#### [AIM OF THE EXERCISE]
Since the copy must match the original, write out each record word for word, skipping only the pictures.
Segment Start: SOURCE DATA
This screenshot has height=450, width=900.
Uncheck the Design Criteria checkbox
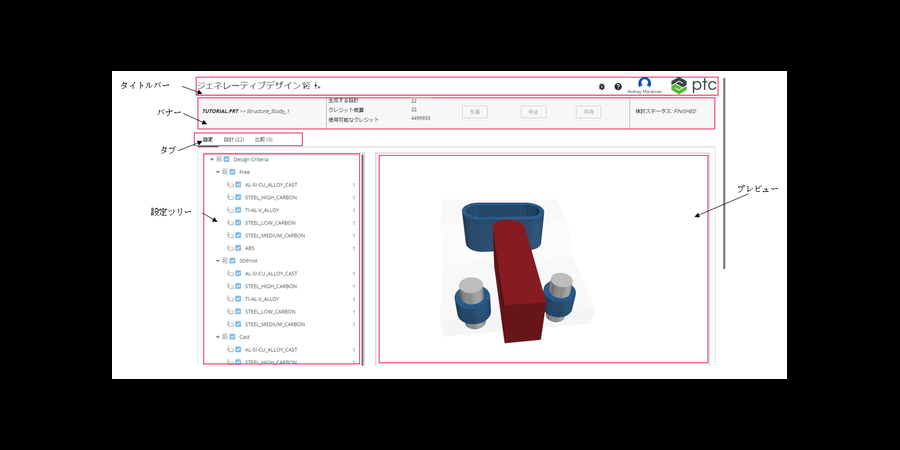click(227, 159)
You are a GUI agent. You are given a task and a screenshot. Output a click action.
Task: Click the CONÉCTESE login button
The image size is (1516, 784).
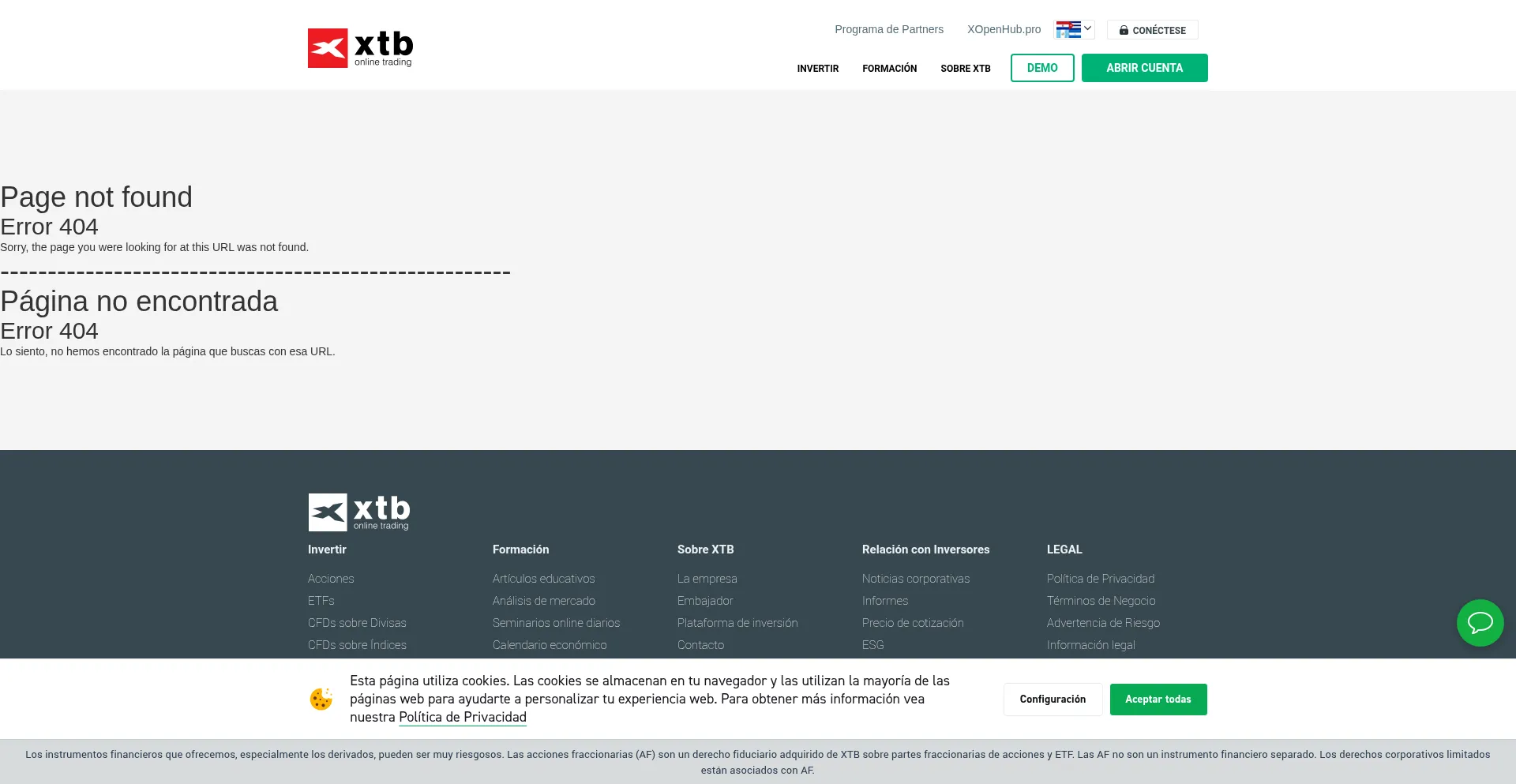(1152, 30)
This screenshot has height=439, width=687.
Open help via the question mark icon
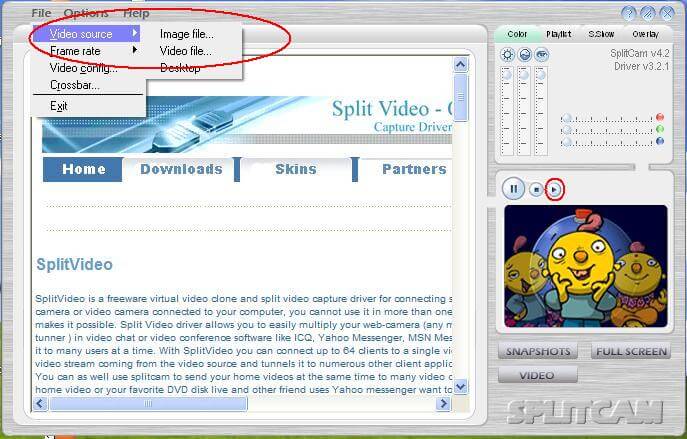click(628, 13)
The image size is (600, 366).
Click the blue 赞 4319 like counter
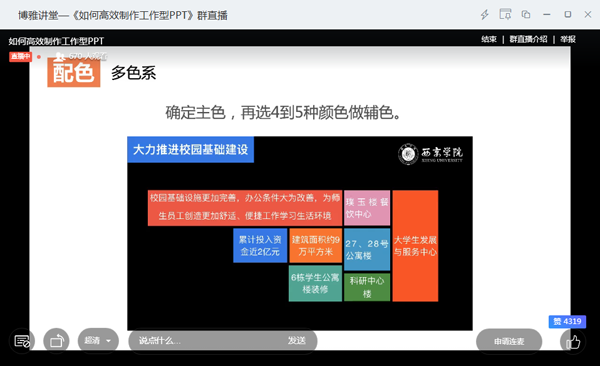[567, 322]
Segment End: SOURCE DATA
#### [RESULT]
This screenshot has height=450, width=900.
Uncheck the Design Criteria checkbox
click(227, 159)
You are a GUI agent. You are given a task and a screenshot. Output a click action.
Task: Click the CONÉCTESE login button
The image size is (1516, 784).
(1152, 30)
This screenshot has height=439, width=687.
Open help via the question mark icon
click(628, 13)
The image size is (600, 366).
Click the blue 赞 4319 like counter
[567, 322]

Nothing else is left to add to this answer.